Prayers Andromeda You have equity in the house and funds in your retirement accounts That is great!! Do not JADE with him on this issue.

__________________
Betty

THE HIGHEST FORM OF WISDOM IS KINDNESS

Talmud


~*Service Worker*~

Status: Offline
Posts: 1258
Date:

I'm trying, Betty, really I am but I felt so ATTACKED and even my son's mouth was hanging open at one point waiting to see how I would defend myself. After being accosted my words to him were, "I understand" and I prayed that he would just leave the room. He did, after throwing some other side comment out the side of his mouth.

This, all this crap, coming from the man who, just 6 months ago, said to me, "$400? What's the difference, $400, $4000, whatever, it's just money." And, who also was so blasé about money where he told me, "Hey, you can't take it with you right?"

Now, all of a sudden his job is on the line and our savings is drying up and he's freaking out. I'm going to do my best to help right the ship but that's more about my own accountability and working my program than it is about making it right to him. I honestly feel like I owe him nothing at this point and I'm tired of being the guilty party here when he's just as guilty as I am since he wasn't involved and chose to be invisible.

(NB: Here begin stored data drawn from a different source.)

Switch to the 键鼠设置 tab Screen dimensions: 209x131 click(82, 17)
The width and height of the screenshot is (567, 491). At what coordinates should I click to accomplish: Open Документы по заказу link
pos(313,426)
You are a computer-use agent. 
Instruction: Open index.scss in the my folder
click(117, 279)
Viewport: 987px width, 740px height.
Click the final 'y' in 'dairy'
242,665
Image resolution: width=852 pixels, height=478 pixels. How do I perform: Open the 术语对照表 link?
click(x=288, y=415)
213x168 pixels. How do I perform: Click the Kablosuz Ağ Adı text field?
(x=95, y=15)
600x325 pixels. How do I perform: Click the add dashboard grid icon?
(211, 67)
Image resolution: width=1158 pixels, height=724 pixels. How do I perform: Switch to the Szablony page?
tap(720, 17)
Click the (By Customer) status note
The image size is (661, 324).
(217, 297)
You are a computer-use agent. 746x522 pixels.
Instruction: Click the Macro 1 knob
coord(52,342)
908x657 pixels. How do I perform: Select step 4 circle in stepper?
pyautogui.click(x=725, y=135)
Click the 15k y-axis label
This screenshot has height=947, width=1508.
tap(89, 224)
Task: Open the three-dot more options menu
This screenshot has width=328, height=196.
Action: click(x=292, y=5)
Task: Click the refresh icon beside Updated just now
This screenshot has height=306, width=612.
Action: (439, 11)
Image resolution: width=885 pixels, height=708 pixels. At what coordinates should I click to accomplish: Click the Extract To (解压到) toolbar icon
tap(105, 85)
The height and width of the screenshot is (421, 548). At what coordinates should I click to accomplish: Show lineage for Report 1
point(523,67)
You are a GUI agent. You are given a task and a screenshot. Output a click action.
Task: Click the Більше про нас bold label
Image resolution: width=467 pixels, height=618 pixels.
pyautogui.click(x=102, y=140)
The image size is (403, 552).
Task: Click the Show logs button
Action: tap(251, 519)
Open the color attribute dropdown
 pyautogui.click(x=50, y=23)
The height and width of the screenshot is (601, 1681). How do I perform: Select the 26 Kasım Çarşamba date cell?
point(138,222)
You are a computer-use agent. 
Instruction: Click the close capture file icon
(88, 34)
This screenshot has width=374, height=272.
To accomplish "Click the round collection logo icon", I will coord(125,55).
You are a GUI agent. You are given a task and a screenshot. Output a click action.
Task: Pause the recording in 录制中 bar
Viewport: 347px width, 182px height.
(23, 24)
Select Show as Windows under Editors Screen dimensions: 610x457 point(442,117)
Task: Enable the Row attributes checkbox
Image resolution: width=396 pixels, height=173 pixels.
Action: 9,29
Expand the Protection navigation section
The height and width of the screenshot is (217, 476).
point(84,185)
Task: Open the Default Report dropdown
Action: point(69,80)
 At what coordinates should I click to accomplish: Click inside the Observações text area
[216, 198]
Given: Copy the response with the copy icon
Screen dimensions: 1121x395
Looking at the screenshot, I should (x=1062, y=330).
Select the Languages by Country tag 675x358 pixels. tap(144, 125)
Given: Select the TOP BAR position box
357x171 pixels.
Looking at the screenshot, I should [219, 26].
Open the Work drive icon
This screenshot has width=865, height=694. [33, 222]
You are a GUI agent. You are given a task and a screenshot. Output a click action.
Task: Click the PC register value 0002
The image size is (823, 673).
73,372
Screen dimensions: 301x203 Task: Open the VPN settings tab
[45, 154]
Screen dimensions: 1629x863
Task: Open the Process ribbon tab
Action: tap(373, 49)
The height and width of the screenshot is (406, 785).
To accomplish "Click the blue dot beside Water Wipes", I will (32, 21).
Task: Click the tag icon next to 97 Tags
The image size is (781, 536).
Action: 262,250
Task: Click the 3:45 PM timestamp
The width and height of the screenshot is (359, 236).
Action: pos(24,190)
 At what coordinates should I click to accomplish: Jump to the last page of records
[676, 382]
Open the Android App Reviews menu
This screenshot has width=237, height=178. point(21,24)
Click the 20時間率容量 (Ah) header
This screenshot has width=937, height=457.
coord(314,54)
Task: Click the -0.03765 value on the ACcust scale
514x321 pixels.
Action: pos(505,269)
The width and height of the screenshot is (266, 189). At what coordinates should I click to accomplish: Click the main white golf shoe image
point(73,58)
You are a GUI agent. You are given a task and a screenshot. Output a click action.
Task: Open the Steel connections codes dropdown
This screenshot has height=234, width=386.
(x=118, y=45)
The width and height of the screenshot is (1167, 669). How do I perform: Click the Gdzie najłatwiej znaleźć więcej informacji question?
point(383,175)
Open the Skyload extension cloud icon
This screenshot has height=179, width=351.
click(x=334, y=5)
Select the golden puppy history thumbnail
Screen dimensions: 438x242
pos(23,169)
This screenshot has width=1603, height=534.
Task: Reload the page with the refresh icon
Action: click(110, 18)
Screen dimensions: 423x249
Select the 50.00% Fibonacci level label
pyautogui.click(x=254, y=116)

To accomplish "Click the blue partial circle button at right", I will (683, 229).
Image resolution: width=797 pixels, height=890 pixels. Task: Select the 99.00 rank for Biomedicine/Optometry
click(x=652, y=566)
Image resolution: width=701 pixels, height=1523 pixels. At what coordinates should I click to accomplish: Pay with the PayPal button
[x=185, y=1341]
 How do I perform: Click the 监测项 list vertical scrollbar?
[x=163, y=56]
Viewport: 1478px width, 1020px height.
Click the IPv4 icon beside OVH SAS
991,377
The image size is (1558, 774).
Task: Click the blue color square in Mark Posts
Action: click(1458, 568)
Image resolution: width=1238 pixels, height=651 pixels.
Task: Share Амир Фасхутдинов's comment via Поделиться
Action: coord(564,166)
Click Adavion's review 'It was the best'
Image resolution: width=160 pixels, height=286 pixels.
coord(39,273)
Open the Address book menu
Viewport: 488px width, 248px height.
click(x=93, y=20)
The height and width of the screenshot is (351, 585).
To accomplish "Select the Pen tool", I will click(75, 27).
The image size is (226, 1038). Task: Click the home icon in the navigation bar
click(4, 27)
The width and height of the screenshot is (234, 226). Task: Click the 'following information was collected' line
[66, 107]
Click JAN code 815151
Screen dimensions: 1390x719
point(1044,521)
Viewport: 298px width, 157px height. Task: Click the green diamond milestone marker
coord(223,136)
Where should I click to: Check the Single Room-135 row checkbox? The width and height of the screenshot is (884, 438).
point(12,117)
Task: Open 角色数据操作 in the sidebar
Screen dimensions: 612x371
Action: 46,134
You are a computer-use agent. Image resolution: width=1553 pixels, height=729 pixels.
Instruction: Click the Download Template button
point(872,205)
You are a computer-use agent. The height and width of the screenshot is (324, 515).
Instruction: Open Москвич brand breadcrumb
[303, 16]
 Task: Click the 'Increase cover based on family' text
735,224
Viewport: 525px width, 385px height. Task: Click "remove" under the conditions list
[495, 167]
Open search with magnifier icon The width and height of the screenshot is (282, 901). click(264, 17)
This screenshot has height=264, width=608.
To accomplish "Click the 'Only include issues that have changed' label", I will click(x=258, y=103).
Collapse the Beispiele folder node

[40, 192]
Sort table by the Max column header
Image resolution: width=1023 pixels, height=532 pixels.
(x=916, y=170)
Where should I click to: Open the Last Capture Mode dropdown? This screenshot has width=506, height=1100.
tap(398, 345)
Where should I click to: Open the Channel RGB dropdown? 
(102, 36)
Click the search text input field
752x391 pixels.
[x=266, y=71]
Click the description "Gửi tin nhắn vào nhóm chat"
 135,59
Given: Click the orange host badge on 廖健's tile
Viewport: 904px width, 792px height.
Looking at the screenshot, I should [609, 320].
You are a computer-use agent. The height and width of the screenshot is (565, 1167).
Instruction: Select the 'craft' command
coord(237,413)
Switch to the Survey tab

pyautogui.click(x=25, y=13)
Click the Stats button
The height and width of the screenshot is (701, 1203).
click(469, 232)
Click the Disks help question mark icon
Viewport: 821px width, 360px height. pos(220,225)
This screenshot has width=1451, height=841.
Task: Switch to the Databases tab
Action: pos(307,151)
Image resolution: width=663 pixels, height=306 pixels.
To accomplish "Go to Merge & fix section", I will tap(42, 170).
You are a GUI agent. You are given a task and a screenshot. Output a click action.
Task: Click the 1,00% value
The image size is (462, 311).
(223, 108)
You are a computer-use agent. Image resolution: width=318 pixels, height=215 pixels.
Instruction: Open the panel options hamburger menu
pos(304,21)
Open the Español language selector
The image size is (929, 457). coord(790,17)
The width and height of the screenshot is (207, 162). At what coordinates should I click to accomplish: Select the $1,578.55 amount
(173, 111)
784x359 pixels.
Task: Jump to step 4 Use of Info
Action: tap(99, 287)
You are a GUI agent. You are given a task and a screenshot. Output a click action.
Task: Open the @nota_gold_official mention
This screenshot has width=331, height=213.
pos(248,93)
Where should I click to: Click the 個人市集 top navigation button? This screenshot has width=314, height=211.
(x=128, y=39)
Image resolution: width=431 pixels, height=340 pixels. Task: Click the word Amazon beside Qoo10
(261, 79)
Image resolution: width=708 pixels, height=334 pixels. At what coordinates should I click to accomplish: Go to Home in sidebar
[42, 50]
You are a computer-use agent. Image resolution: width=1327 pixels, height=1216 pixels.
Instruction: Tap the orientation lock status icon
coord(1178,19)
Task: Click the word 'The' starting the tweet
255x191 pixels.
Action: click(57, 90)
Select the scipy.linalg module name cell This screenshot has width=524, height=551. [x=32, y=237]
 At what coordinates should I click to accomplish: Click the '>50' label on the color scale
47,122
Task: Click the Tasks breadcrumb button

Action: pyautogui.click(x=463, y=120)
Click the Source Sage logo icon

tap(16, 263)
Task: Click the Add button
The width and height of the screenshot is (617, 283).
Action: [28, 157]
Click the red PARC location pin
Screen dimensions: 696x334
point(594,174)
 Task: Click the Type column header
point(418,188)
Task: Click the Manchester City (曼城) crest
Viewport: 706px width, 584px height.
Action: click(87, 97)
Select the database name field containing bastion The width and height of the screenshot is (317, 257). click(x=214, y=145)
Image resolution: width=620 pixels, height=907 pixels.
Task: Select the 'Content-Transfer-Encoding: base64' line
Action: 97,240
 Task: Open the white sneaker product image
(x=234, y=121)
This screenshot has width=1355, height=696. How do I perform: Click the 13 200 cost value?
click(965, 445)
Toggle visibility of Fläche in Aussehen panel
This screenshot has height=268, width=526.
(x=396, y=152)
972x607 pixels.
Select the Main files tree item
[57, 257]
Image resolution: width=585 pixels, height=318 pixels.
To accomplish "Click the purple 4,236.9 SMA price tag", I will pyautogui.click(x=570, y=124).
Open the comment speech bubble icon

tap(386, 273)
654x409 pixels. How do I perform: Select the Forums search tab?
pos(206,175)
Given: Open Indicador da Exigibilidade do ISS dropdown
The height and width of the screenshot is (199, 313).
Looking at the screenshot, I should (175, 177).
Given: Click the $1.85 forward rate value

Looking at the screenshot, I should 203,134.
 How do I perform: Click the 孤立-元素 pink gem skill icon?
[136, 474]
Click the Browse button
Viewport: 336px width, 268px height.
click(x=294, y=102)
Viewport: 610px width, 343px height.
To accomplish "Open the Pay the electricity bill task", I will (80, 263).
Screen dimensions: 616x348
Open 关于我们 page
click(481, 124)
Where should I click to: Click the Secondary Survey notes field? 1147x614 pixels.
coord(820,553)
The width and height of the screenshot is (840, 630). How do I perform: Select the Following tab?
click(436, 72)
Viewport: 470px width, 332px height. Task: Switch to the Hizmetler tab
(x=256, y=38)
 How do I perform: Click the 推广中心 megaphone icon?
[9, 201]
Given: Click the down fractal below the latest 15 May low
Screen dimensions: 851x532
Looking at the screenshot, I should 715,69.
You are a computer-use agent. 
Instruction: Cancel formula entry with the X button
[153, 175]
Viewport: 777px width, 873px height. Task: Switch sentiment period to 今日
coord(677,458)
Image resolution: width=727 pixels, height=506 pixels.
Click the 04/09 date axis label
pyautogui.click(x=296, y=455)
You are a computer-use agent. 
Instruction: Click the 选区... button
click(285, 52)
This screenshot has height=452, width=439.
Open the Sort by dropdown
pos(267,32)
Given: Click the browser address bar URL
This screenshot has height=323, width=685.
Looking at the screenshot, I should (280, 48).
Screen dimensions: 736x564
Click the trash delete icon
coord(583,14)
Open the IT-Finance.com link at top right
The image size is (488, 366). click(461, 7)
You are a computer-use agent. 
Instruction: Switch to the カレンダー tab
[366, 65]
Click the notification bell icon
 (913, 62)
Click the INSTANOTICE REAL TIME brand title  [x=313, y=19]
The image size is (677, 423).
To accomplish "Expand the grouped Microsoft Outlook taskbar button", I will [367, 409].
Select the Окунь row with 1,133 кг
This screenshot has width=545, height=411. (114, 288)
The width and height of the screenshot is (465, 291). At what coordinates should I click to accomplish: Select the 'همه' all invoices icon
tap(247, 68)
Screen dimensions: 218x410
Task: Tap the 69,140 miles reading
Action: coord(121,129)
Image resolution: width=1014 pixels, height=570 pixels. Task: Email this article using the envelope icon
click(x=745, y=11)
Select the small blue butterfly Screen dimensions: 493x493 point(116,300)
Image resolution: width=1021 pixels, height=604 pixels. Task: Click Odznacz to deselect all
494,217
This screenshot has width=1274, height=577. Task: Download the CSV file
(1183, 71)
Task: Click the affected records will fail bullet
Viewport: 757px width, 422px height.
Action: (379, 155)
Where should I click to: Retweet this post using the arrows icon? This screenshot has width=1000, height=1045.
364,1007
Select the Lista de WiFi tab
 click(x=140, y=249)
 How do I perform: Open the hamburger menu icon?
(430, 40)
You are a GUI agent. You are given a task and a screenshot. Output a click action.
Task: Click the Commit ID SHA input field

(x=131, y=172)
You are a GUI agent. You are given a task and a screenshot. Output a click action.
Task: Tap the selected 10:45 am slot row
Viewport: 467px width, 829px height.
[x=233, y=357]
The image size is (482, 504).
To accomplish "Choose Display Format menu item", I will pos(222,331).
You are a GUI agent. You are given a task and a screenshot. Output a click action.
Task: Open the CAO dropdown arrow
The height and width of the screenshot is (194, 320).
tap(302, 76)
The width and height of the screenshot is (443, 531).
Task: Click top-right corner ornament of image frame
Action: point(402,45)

I'm just plain old MAD tonight and it takes a lot to get me this way. Thank goodness he's hiding in the other room and I have a meeting tonight. Might have to pick up a meeting in the AM, too, LOL.

__________________
Never grow a wishbone where your backbone ought to be!
PP


~*Service Worker*~

Status: Offline
Posts: 3964
Date:

Sometimes mad is a really good place to be.....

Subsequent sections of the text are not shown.